Among MPS I patients receiving ALDURAZYME®, 91% develop anti-rhlDU IgG antibodies. Evidence of reduced drug efficacy includes elevated urinary GAG excretion in patients with high antibody titers to rhIDU (Wraith et al., 2007). In animal models, development of anti-rhlDU antibodies alters the biodistribution in organs and organelles (Turner et al, 2000) and reduces delivery of enzyme to organs by interfering with the M6P receptor-mediated uptake mechanism (Dickson et al, 2008; Glaros et al, 2002; Ponder, 2008) (Figures 2A and 2B).
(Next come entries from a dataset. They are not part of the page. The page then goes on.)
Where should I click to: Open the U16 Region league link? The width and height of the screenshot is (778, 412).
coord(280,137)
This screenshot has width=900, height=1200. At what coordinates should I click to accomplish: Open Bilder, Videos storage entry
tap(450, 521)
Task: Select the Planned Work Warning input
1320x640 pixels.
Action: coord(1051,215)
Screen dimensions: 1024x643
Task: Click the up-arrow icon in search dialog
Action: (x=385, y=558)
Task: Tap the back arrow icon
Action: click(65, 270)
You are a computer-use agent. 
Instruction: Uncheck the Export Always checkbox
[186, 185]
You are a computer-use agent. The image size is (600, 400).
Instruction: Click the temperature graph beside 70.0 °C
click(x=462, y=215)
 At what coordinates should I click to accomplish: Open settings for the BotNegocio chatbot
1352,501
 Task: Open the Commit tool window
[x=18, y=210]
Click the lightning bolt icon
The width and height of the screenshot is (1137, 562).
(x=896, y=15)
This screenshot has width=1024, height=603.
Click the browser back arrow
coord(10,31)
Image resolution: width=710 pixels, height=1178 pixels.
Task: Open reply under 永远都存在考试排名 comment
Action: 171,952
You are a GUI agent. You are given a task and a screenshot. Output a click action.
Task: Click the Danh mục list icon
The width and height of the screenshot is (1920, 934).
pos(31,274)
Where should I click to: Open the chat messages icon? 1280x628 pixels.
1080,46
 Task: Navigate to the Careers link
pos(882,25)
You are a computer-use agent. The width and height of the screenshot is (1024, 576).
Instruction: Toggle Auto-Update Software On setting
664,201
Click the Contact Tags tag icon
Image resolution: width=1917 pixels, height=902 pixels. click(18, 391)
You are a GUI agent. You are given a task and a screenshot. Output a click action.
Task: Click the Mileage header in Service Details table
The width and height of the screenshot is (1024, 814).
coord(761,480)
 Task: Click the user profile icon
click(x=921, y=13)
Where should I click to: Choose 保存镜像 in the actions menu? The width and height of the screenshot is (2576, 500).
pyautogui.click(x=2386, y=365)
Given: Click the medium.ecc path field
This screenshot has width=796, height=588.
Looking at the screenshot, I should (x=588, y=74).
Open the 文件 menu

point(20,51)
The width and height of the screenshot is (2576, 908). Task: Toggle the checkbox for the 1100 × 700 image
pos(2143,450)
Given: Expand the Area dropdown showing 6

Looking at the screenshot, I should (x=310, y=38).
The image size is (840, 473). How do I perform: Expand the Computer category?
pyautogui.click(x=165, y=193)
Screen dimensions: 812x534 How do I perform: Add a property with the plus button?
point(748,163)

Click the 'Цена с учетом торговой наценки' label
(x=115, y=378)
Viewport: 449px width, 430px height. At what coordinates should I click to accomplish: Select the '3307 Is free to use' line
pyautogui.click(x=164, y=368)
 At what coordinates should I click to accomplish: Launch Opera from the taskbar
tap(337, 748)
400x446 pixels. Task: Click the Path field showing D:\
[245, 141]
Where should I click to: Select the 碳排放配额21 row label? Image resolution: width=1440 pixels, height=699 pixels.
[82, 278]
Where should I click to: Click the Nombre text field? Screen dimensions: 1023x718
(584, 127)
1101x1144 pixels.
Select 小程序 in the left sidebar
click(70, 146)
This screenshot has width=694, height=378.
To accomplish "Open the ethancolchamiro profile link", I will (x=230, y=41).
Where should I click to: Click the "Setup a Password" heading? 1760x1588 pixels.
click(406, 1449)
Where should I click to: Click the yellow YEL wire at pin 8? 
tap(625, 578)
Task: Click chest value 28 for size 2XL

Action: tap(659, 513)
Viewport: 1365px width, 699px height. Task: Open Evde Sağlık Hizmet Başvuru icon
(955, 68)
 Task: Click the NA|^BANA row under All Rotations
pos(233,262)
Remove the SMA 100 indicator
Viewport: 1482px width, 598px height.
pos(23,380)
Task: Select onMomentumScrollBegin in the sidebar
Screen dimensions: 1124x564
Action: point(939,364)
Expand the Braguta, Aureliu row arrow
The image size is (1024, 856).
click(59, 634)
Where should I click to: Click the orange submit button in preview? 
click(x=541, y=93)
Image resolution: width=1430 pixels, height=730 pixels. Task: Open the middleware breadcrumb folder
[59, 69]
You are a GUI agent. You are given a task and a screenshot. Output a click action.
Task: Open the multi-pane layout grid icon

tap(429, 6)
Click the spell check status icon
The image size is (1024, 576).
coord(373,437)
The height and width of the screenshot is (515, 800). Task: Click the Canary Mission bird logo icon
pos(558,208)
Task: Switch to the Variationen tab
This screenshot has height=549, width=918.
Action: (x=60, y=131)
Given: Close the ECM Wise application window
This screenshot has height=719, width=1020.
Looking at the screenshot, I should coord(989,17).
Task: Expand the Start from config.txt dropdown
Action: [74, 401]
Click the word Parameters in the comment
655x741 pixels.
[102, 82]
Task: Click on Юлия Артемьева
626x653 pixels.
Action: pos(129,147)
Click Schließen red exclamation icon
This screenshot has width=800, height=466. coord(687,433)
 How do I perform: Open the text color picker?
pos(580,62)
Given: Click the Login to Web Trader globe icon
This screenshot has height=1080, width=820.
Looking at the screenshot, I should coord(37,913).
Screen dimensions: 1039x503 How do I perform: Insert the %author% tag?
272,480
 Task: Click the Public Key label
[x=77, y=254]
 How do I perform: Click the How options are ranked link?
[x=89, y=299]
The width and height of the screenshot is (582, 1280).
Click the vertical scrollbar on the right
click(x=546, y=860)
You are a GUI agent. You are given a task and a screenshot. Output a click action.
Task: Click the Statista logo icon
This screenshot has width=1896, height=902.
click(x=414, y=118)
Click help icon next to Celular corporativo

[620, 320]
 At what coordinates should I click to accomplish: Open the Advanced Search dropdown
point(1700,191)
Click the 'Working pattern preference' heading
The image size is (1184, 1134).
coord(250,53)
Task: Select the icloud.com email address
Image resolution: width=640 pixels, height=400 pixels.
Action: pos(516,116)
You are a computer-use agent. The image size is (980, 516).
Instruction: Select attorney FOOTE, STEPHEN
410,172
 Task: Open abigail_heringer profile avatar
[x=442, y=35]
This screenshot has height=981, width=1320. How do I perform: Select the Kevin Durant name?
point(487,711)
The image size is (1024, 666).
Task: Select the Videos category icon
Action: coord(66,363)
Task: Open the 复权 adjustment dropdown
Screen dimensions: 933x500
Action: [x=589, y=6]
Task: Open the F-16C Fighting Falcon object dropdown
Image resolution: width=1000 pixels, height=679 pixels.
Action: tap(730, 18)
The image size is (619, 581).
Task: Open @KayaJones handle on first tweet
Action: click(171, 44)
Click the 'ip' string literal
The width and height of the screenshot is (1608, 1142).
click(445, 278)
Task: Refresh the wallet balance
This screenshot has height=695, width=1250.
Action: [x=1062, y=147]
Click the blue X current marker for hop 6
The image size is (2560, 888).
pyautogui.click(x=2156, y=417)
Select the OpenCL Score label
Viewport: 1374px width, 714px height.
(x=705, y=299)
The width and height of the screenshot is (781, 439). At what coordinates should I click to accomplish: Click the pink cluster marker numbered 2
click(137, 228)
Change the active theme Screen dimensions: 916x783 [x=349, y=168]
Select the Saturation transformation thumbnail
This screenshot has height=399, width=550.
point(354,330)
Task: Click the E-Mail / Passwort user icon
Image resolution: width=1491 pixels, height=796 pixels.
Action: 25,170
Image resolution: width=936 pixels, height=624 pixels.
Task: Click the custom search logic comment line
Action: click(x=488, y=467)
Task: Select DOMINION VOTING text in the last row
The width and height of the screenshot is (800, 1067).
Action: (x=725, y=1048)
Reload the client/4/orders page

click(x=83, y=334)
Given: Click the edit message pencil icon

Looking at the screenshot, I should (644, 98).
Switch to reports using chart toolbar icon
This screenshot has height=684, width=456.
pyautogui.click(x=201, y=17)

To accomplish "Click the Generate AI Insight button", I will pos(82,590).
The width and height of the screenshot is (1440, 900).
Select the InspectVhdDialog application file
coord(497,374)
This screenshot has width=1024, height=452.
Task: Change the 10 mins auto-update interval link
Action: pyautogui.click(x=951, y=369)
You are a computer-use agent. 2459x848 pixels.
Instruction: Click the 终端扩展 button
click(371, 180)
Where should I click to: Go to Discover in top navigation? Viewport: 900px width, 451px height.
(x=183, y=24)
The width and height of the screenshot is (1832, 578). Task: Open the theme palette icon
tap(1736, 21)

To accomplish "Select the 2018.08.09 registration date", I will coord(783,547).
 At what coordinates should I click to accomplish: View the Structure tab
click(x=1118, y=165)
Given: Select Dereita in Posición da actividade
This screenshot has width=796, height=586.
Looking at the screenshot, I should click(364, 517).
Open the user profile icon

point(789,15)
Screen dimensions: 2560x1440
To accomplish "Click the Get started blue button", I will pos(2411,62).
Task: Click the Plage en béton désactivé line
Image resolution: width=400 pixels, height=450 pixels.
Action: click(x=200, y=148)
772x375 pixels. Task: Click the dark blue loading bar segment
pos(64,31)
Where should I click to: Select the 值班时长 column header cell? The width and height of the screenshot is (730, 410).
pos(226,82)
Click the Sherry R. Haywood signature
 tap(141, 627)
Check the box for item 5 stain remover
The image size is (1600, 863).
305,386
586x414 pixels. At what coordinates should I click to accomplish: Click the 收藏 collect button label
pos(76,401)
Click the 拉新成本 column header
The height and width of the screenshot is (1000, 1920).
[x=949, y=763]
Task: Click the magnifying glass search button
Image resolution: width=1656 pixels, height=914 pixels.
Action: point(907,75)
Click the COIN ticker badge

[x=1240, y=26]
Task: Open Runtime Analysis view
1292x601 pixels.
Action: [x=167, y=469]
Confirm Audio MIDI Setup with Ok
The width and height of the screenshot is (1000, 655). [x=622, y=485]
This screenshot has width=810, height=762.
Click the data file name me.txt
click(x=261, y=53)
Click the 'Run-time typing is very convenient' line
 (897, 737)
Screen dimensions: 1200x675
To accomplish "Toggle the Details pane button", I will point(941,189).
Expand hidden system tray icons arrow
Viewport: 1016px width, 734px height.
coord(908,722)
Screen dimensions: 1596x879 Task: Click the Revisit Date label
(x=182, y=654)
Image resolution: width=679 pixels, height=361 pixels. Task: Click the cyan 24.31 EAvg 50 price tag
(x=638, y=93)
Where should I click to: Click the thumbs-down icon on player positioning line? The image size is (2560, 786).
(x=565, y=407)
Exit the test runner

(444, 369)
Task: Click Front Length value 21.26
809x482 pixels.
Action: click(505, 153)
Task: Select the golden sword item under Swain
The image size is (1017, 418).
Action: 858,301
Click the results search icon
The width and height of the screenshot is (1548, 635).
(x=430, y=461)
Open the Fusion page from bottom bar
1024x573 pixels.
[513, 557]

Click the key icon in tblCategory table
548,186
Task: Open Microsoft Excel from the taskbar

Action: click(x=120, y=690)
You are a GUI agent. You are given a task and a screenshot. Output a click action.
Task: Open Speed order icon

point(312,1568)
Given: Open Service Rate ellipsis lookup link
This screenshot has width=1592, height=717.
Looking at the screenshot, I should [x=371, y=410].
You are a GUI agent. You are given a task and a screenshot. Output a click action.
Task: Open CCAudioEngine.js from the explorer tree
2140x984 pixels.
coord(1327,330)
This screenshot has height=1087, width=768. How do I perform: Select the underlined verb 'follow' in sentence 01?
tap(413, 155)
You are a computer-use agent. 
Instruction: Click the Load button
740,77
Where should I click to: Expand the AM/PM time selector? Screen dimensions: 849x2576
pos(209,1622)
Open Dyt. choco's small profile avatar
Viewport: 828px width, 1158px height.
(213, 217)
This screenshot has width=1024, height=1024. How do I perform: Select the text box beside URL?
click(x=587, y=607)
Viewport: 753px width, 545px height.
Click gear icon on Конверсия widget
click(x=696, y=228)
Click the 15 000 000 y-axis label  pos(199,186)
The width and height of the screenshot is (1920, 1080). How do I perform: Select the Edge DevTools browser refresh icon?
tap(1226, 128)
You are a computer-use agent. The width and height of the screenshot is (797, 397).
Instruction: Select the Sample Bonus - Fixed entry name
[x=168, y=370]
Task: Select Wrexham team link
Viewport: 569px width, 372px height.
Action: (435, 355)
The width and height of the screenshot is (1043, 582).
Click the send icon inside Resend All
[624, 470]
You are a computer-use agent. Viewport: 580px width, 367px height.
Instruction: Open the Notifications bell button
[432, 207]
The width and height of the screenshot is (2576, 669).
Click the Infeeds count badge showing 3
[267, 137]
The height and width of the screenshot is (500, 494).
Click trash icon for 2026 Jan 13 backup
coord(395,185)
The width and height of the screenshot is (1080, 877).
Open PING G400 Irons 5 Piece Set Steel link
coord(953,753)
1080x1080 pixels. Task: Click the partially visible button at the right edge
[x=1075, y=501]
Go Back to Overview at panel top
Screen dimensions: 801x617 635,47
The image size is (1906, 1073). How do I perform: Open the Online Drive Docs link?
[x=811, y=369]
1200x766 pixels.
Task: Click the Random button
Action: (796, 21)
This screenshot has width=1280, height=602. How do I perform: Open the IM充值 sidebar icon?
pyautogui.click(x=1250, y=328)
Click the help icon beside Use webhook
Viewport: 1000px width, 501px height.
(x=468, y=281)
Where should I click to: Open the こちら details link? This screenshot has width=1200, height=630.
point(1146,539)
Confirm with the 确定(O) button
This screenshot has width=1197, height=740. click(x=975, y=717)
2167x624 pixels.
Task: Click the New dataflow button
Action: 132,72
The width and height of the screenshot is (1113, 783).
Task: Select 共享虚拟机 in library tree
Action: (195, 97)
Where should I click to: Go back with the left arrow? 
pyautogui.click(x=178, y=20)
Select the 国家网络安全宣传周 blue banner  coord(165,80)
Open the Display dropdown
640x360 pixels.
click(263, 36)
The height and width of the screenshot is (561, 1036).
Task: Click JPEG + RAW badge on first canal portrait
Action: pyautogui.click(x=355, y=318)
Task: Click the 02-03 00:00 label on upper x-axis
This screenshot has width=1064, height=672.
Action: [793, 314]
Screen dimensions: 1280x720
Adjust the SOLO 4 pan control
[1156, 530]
Lectin-based carriers provide new mechanisms of ERT uptake and lysosomal trafficking. We have developed the RTB plant lectin as a novel carrier for lysosomal enzymes. RTB is the non-toxic carbo-hydrate-binding B subunit of the plant type II AB toxin, ricin. RTB facilitates uptake by targeting cell surface glycoproteins and glycolipids with P-l,4-linked galactose or galactosamine residues. These are abundant on mammalian cells (Sandvig et al, 2014; Olsnes, 2004), providing access to a broad array of cells. RTB enters cells by at least 6 different endocytotic routes including both absorptive- and receptor-mediated mechanisms (Sandvig et al, 2011; Sandvig et al, 1999; Simmons et al, 1986; Frankel et al, 1997). Upon endocytosis, RTB traverses preferentially to lysosomes (Figure 3) or cycles back to the cell membrane (transcytosis pathway), with less than 5% moving "retrograde" to the endoplasmic reticulum (route for RTA toxin delivery) (Olsnes, 2004; Van Deurs et al, 1986). RTB fusions (both RTB: IDUA and IDUA:RTB) were produced using a transient plant-based expression system.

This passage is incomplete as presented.